**How to complete this task**
Reproduce each record exactly, leaving out no line.

BEGIN Extracted data

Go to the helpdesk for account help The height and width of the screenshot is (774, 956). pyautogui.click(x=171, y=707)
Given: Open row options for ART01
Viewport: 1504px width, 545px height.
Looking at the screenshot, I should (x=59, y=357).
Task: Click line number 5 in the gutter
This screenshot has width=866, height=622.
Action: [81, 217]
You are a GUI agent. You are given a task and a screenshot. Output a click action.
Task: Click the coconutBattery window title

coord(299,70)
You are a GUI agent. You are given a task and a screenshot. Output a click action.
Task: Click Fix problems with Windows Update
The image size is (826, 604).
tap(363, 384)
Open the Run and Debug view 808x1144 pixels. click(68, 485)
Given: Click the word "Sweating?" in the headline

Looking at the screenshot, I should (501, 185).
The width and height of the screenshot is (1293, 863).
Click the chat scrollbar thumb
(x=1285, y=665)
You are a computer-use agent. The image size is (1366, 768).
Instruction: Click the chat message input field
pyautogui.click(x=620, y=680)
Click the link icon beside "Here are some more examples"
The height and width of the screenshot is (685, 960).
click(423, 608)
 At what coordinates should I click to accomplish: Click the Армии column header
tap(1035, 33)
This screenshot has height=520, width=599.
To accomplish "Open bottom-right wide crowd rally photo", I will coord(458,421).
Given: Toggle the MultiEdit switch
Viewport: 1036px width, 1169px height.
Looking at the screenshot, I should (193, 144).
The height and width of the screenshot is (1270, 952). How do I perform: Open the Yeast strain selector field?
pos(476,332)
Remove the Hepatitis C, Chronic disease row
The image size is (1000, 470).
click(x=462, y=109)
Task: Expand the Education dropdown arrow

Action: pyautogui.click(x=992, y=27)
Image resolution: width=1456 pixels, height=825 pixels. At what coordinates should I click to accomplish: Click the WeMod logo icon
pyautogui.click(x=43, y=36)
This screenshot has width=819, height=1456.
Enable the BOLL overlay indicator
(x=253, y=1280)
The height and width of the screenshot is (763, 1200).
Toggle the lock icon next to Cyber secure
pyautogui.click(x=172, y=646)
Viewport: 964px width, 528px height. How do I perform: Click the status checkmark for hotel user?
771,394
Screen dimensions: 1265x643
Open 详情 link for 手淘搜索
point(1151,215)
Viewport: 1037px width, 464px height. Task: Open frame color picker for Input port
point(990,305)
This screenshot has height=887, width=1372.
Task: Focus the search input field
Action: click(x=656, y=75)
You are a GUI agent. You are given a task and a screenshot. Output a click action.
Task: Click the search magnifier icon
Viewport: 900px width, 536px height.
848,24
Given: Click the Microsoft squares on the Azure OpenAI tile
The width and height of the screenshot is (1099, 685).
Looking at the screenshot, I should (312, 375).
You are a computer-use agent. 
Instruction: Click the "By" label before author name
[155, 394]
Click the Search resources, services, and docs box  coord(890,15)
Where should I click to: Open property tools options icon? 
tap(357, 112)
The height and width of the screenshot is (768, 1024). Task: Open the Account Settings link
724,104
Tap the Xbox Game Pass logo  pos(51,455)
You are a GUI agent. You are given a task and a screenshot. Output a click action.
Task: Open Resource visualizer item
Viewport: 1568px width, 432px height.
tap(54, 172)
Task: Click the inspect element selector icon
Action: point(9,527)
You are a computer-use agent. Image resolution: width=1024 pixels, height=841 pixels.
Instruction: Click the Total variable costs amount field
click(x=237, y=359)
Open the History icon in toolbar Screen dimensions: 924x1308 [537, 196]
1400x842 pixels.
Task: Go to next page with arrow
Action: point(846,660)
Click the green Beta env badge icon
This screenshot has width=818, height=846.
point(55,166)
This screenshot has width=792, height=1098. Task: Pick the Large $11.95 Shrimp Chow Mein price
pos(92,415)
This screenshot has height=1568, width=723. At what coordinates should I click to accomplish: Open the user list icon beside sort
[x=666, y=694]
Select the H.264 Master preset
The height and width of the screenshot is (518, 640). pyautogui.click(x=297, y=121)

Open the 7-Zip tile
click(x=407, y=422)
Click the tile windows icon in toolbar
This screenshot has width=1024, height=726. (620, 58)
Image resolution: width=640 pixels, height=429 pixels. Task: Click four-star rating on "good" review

END Extracted data

**The completed task**
Go to the helpdesk for account help The height and width of the screenshot is (774, 956). pyautogui.click(x=171, y=707)
Given: Open row options for ART01
Viewport: 1504px width, 545px height.
Looking at the screenshot, I should (x=59, y=357).
Task: Click line number 5 in the gutter
This screenshot has width=866, height=622.
Action: [81, 217]
You are a GUI agent. You are given a task and a screenshot. Output a click action.
Task: Click the coconutBattery window title

coord(299,70)
You are a GUI agent. You are given a task and a screenshot. Output a click action.
Task: Click Fix problems with Windows Update
The image size is (826, 604).
tap(363, 384)
Open the Run and Debug view 808x1144 pixels. click(68, 485)
Given: Click the word "Sweating?" in the headline

Looking at the screenshot, I should (501, 185).
The width and height of the screenshot is (1293, 863).
Click the chat scrollbar thumb
(x=1285, y=665)
You are a computer-use agent. The image size is (1366, 768).
Instruction: Click the chat message input field
pyautogui.click(x=620, y=680)
Click the link icon beside "Here are some more examples"
The height and width of the screenshot is (685, 960).
click(423, 608)
 At what coordinates should I click to accomplish: Click the Армии column header
tap(1035, 33)
This screenshot has height=520, width=599.
To accomplish "Open bottom-right wide crowd rally photo", I will coord(458,421).
Given: Toggle the MultiEdit switch
Viewport: 1036px width, 1169px height.
Looking at the screenshot, I should (193, 144).
The height and width of the screenshot is (1270, 952). How do I perform: Open the Yeast strain selector field?
pos(476,332)
Remove the Hepatitis C, Chronic disease row
The image size is (1000, 470).
click(x=462, y=109)
Task: Expand the Education dropdown arrow

Action: pyautogui.click(x=992, y=27)
Image resolution: width=1456 pixels, height=825 pixels. At what coordinates should I click to accomplish: Click the WeMod logo icon
pyautogui.click(x=43, y=36)
This screenshot has width=819, height=1456.
Enable the BOLL overlay indicator
(x=253, y=1280)
The height and width of the screenshot is (763, 1200).
Toggle the lock icon next to Cyber secure
pyautogui.click(x=172, y=646)
Viewport: 964px width, 528px height. How do I perform: Click the status checkmark for hotel user?
771,394
Screen dimensions: 1265x643
Open 详情 link for 手淘搜索
point(1151,215)
Viewport: 1037px width, 464px height. Task: Open frame color picker for Input port
point(990,305)
This screenshot has height=887, width=1372.
Task: Focus the search input field
Action: click(x=656, y=75)
You are a GUI agent. You are given a task and a screenshot. Output a click action.
Task: Click the search magnifier icon
Viewport: 900px width, 536px height.
848,24
Given: Click the Microsoft squares on the Azure OpenAI tile
The width and height of the screenshot is (1099, 685).
Looking at the screenshot, I should (312, 375).
You are a computer-use agent. 
Instruction: Click the "By" label before author name
[155, 394]
Click the Search resources, services, and docs box  coord(890,15)
Where should I click to: Open property tools options icon? 
tap(357, 112)
The height and width of the screenshot is (768, 1024). Task: Open the Account Settings link
724,104
Tap the Xbox Game Pass logo  pos(51,455)
You are a GUI agent. You are given a task and a screenshot. Output a click action.
Task: Open Resource visualizer item
Viewport: 1568px width, 432px height.
tap(54, 172)
Task: Click the inspect element selector icon
Action: point(9,527)
You are a computer-use agent. Image resolution: width=1024 pixels, height=841 pixels.
Instruction: Click the Total variable costs amount field
click(x=237, y=359)
Open the History icon in toolbar Screen dimensions: 924x1308 [537, 196]
1400x842 pixels.
Task: Go to next page with arrow
Action: point(846,660)
Click the green Beta env badge icon
This screenshot has width=818, height=846.
point(55,166)
This screenshot has width=792, height=1098. Task: Pick the Large $11.95 Shrimp Chow Mein price
pos(92,415)
This screenshot has height=1568, width=723. At what coordinates should I click to accomplish: Open the user list icon beside sort
[x=666, y=694]
Select the H.264 Master preset
The height and width of the screenshot is (518, 640). pyautogui.click(x=297, y=121)

Open the 7-Zip tile
click(x=407, y=422)
Click the tile windows icon in toolbar
This screenshot has width=1024, height=726. (620, 58)
Image resolution: width=640 pixels, height=429 pixels. Task: Click four-star rating on "good" review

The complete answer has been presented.